Data shown:
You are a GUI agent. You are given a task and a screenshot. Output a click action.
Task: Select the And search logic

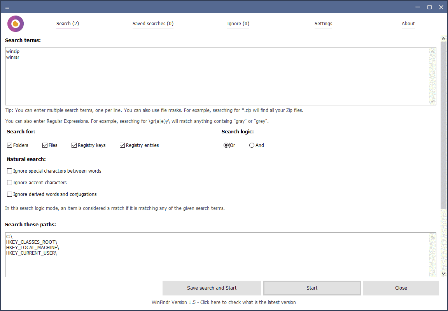[252, 145]
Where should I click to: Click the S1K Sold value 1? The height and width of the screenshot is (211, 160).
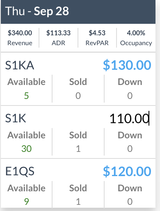pos(78,149)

Task details:
Rewrite the records above with "screenshot" swapped for "image" and everything else the same. Leave the pictures out.

Expected output:
You are a GUI agent. You are given a task and a image. Output a click action.
Task: Select the And search logic

[252, 145]
Where should I click to: Click the S1K Sold value 1? The height and width of the image is (211, 160).
pos(78,149)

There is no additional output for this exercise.